To push the pause button now will allow other states to become powerful energy brokers in the energy-hungry Northeast, potentially leaving Maine on the sidelines.
A coalition of groups that represent outdoors-oriented businesses, including the Maine Professional Guides Association, the Maine Sporting Camps Association and the Partnership for the Preservation of the Downeast Lakes Watershed called for a six-month moratorium and the repeal of a state law that provides for expedited permitting for wind power projects.
Many of the vociferous opponents of wind power blamed Gov. John Baldacci for the expedited permitting law, and so may have expected the next governor to be sympathetic to their concerns. But the new administration knows Maine can ill afford political pandering in this economic climate.
Wind turbines built on Maine’s ridges, hills and mountains command attention. Historic views are altered, the roads and staging areas create deep scars on the land, and those whose homes are within earshot of the “whump, whump” sound the blades make are adversely affected.
A cluster of blades spinning 400 feet above the ground along a ridge cannot be disguised or hidden. This diminished aesthetic is one of the prices we must pay for energy, just as we endure gas stations, tanker trucks and ships, and air pollution associated with petroleum-based energy.
The roads blasted and carved to the tops of mountains and ridges are a legitimate environmental concern. Existing state law can require better remediation, though road access is essential for turbine maintenance. Like the transmission line corridors that crisscross the Maine landscape, these roads are part of the price we must pay.
The sounds turbines make, which disrupt the peaceful enjoyment of people’s homes, is a problem the industry and lawmakers must confront. Setbacks and noise levels must reflect concern for homeowners.
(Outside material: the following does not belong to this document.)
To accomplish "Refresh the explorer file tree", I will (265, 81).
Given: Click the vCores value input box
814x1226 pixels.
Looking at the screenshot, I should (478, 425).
Opponents who object to any of wind power’s effects also build arguments on what they say are the suspect economics of the energy. They must remember that wind power has yet to reach the production levels that will bring economies of scale. When wind power provides a greater percentage of the grid’s electricity needs, the economics will change. As the industry hits its stride, tax breaks will be rolled back. And if wind power is developed in concert with state R&D support, the hardware could soon be manufactured here in Maine, creating jobs.
Mr. LePage’s spokesman Dan Demeritt was wise in saying that adopting moratoriums “is not how we intend to do business in Maine.” Laws must continue to evolve so wind power can be regulated to protect residents and maximize its economic affect, but putting the industry into a six-month deep freeze is not the answer.